* **Set task**: Give every line of the records below as a JSON list of strings, with one string per line and no blank lines.

* **Items**:

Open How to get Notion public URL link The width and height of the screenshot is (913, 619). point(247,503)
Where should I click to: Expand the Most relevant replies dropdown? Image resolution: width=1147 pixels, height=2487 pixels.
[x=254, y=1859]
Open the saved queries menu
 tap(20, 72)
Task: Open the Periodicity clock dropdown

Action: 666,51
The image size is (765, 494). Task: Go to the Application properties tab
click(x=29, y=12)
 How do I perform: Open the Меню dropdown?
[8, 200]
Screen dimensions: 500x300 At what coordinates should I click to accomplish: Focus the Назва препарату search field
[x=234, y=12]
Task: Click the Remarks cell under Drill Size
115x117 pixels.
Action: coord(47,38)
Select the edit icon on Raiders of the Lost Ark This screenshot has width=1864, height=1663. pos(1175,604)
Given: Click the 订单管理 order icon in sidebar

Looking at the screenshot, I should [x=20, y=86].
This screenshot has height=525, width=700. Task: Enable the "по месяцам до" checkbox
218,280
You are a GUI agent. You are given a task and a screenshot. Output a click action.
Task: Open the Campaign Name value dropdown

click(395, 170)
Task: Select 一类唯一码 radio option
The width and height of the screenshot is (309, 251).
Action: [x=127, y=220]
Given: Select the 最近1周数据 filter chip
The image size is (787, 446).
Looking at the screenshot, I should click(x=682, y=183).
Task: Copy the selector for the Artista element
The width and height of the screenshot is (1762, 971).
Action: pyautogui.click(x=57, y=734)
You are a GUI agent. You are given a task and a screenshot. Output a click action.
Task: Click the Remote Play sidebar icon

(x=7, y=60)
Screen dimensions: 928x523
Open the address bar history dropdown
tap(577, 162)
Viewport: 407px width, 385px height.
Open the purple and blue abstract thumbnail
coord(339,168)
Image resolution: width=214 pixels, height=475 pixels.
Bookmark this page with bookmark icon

* **Task result**:
[
  "Open How to get Notion public URL link The width and height of the screenshot is (913, 619). point(247,503)",
  "Where should I click to: Expand the Most relevant replies dropdown? Image resolution: width=1147 pixels, height=2487 pixels.",
  "[x=254, y=1859]",
  "Open the saved queries menu",
  " tap(20, 72)",
  "Task: Open the Periodicity clock dropdown",
  "Action: 666,51",
  "The image size is (765, 494). Task: Go to the Application properties tab",
  "click(x=29, y=12)",
  " How do I perform: Open the Меню dropdown?",
  "[8, 200]",
  "Screen dimensions: 500x300 At what coordinates should I click to accomplish: Focus the Назва препарату search field",
  "[x=234, y=12]",
  "Task: Click the Remarks cell under Drill Size",
  "115x117 pixels.",
  "Action: coord(47,38)",
  "Select the edit icon on Raiders of the Lost Ark This screenshot has width=1864, height=1663. pos(1175,604)",
  "Given: Click the 订单管理 order icon in sidebar",
  "Looking at the screenshot, I should [x=20, y=86].",
  "This screenshot has height=525, width=700. Task: Enable the \"по месяцам до\" checkbox",
  "218,280",
  "You are a GUI agent. You are given a task and a screenshot. Output a click action.",
  "Task: Open the Campaign Name value dropdown",
  "click(395, 170)",
  "Task: Select 一类唯一码 radio option",
  "The width and height of the screenshot is (309, 251).",
  "Action: [x=127, y=220]",
  "Given: Select the 最近1周数据 filter chip",
  "The image size is (787, 446).",
  "Looking at the screenshot, I should click(x=682, y=183).",
  "Task: Copy the selector for the Artista element",
  "The width and height of the screenshot is (1762, 971).",
  "Action: pyautogui.click(x=57, y=734)",
  "You are a GUI agent. You are given a task and a screenshot. Output a click action.",
  "Task: Click the Remote Play sidebar icon",
  "(x=7, y=60)",
  "Screen dimensions: 928x523",
  "Open the address bar history dropdown",
  "tap(577, 162)",
  "Viewport: 407px width, 385px height.",
  "Open the purple and blue abstract thumbnail",
  "coord(339,168)",
  "Image resolution: width=214 pixels, height=475 pixels.",
  "Bookmark this page with bookmark icon"
]